The concept of localized sleep offers a potential explanation for the disconnect between insomniac patients’ perception of not having sufficient sleep and their measured sleep obtained in sleep clinics [15]. Using 18 F-fluorodeoxyglucose PET, Buysse and colleagues described a high metabolic rate in the precuneus during resting wakefulness [43]. This area is posited to have a role in consciousness and state awareness. Glucose metabolism remained high during NREMS in insomniac patients, suggesting this area, and the perception of being awake, remained in a wake-like state [15].

B). Animal studies:

Pigarev provided evidence for sleep being a property of local cortical networks in behaving monkeys [44]. He measured firing patterns of neurons in the visual cortices as they fell asleep while performing a visual task. As the monkeys fell asleep, some of the neurons stopped firing. Those neurons were found within the outer edges of the visual receptive field being engaged by the task. As the animals progressed into deeper sleep, neurons in the more central parts of the visual receptive field stopped firing. The topographical order of the systematic reduction in neuronal firing while falling asleep suggests local network control. The authors concluded that sleep is a property of local networks.

In a series of elegant studies, Rector characterized the sleep-like behavior of rat cortical columns in vivo [45, 46]. He stimulated facial whiskers by twitching them or used auditory sounds to activate afferent neurons to the somatosensory or auditory cortex. He electrically isolated single cortical columns by placing an electrode array over either cortical area, then measured changes in cortical surface electrical potentials following twitches or sounds. Using signal averaging techniques, the evoked response potential (ERP) was derived for the column receiving the enhanced afferent input. First, he replicated findings in the literature by showing that, on average, ERPs are higher during NREMS than during waking. He then determined the spontaneous states of multiple columns. When the rats were awake most, but not all, of the columns had low magnitude ERPs. In contrast, when the rats were asleep, most of the columns manifested ERPs of greater magnitude. A clear conclusion from this work was that, when the animals were behaviorally awake, parts of their brain could be asleep and vice versa. If cortical columns were intensively stimulated, or were spontaneously in the wake-like state, the probability of their entry into the sleep-like state increased the longer the stimulation, or wake-like state persisted. These data demonstrate sleep homeostasis within the local cortical network. They also show activity-dependency of transition into the sleep-like state. He extended these studies to show that single cortical column state can affect behavior. Thus, he trained rats to lick a sweet solution when a specific whisker was stimulated, but not when other whiskers were stimulated. Then he determined the task error rate in awake animals after whisker stimulation. If the ERPs in the cortical column receiving afferent input from the whisker used to train the animal to lick were low, thereby indicating the column was in the awake-like state, the rats did not make mistakes. In contrast, if the ERPs were high, indicating the column was asleep, then errors of omission and commission were made [3, 15, 47]. These behavioral data strongly suggest that the cortical column sleep-like state is indeed a local sleep state.

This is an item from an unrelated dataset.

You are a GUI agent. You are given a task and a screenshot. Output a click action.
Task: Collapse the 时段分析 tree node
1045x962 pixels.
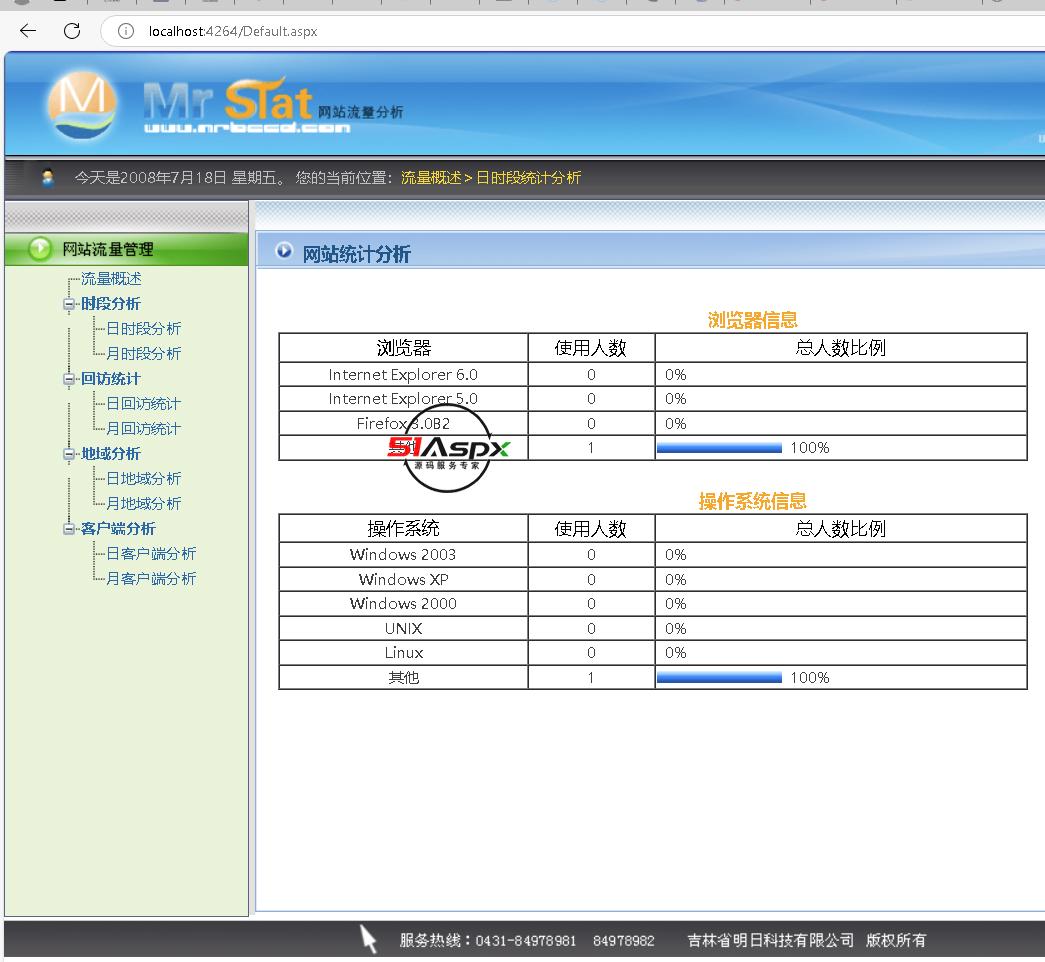tap(69, 304)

The ramifications of the Rector ERP/behavioral studies are large. For example, they provide a new way of viewing fatigue-induced poor performance [48]. Thus, some of the multiple small networks engaged in complex behavior could be entering the sleep-like states. If sufficient numbers of task-engaged networks are in the sleep-like states, the probability of errors increase. Collectively, Rector’s work has provided very strong experimental evidence for sleep being a fundamental property of small networks in vivo.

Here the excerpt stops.